■ **Supplied records**:
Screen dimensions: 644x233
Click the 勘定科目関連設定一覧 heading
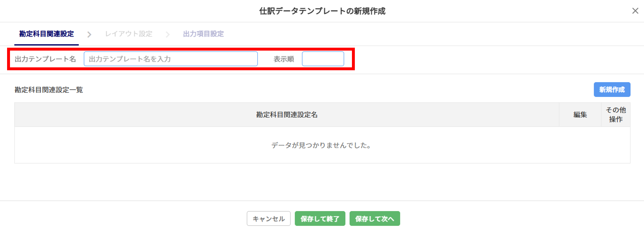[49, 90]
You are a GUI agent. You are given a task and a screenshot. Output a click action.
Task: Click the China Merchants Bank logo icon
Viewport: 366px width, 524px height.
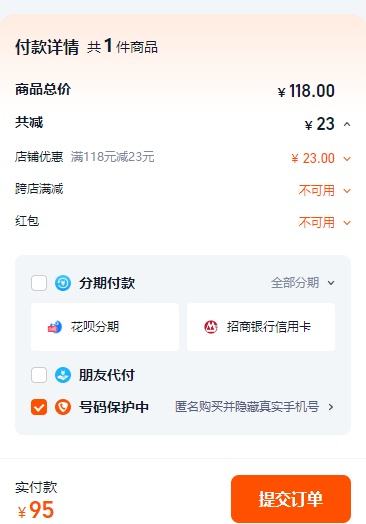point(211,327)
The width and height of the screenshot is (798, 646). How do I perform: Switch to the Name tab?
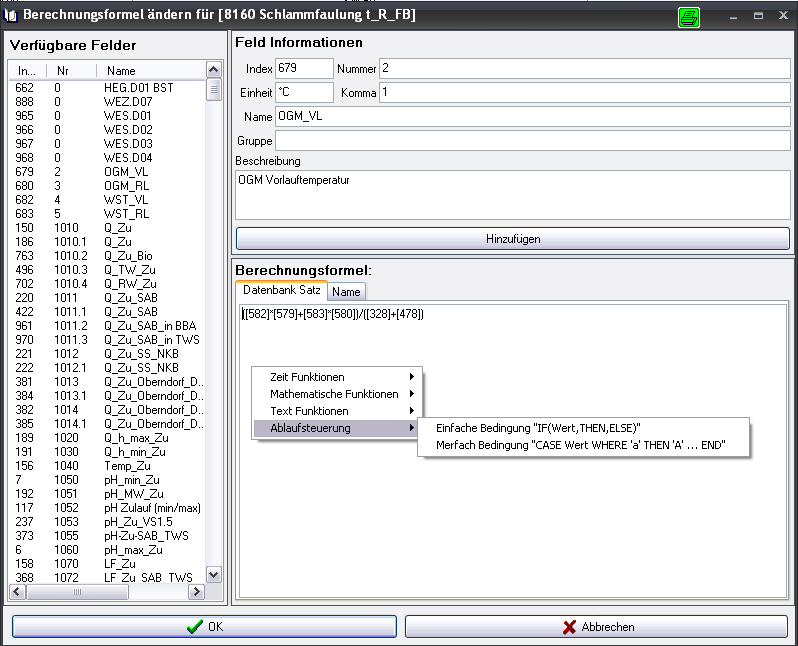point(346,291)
...
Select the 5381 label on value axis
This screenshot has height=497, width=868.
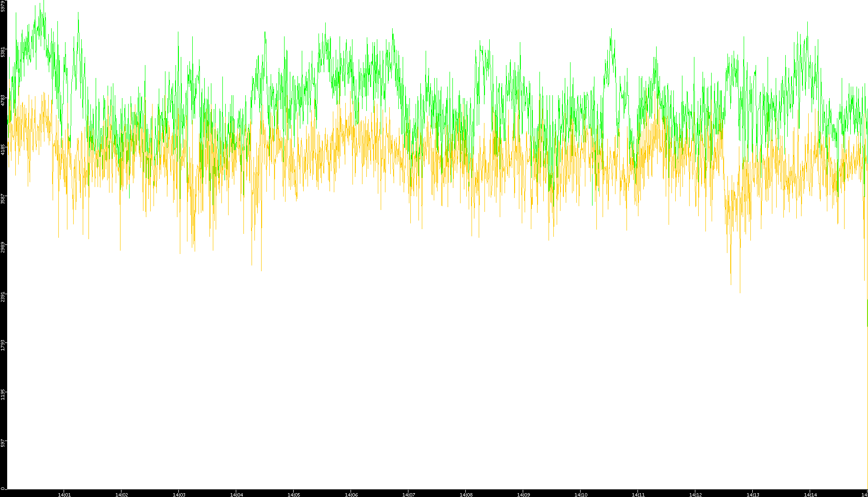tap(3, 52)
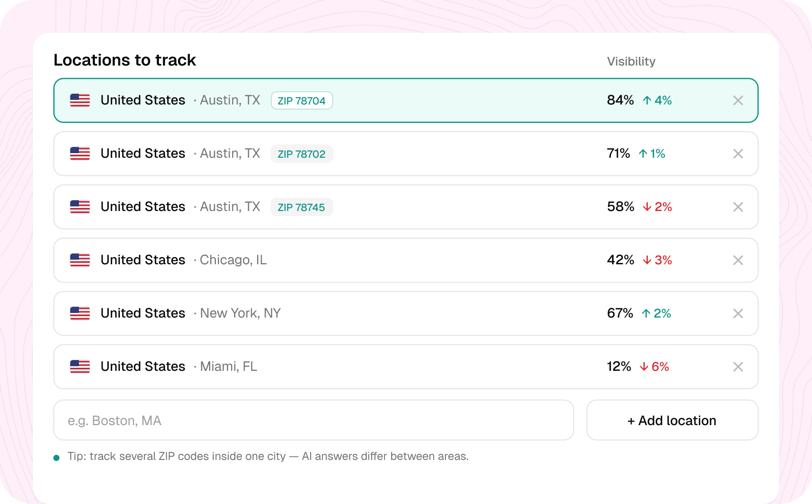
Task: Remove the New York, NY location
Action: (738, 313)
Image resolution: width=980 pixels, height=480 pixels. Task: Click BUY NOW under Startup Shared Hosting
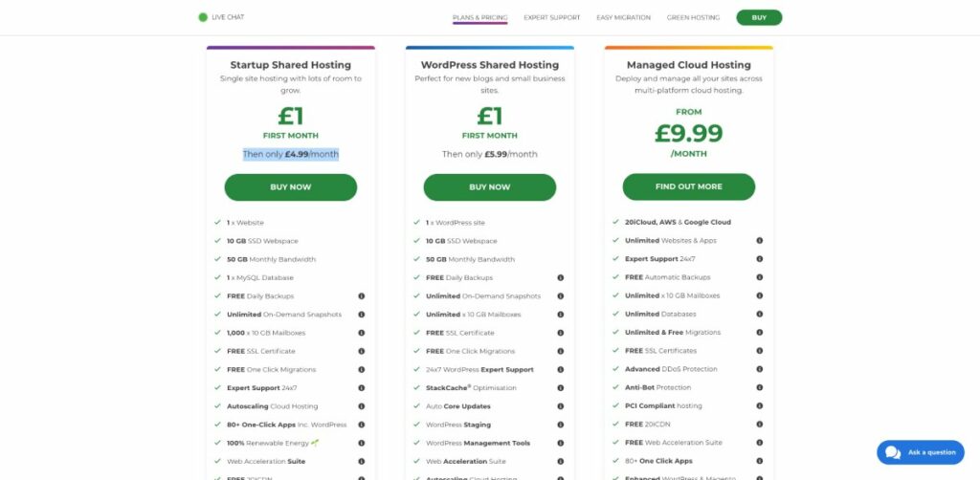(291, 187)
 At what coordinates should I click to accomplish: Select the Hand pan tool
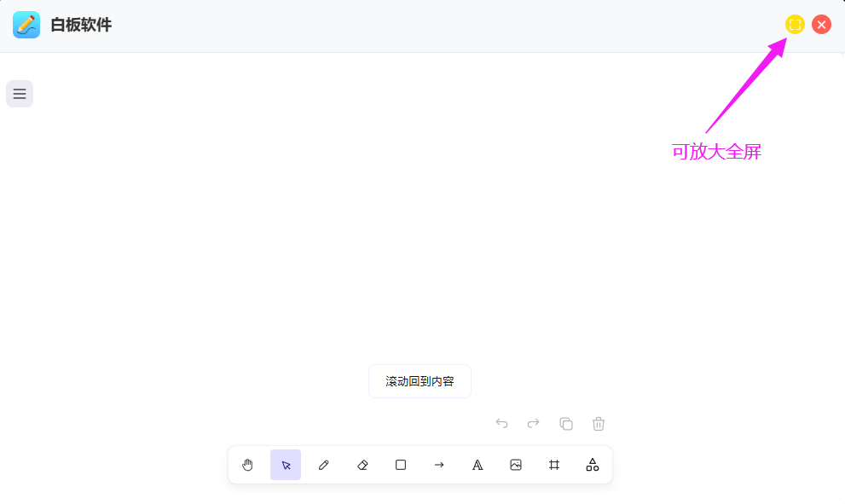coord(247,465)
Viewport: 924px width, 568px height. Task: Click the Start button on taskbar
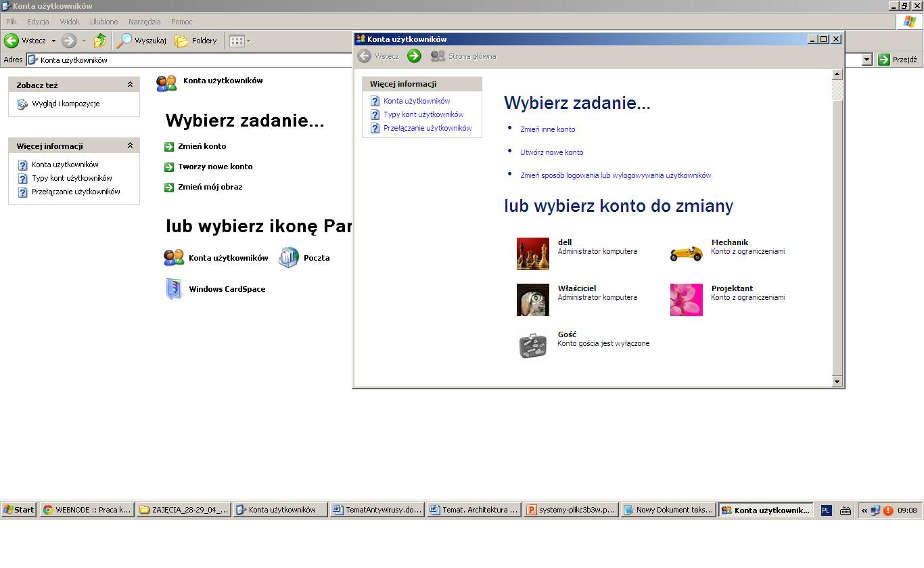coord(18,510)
...
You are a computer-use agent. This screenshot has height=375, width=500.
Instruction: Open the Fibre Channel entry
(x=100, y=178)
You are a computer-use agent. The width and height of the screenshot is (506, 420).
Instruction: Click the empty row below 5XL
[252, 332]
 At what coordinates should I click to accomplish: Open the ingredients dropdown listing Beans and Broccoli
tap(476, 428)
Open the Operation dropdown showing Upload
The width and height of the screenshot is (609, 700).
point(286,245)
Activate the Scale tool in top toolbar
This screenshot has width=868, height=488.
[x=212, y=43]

■ **Directions for this task**:
Take each line in the listing that has the word "computer" and copy it.

■ **Answer section**:
You are a computer-use agent. This screenshot has height=375, width=500.
You are a computer-use agent. The width and height of the screenshot is (506, 420).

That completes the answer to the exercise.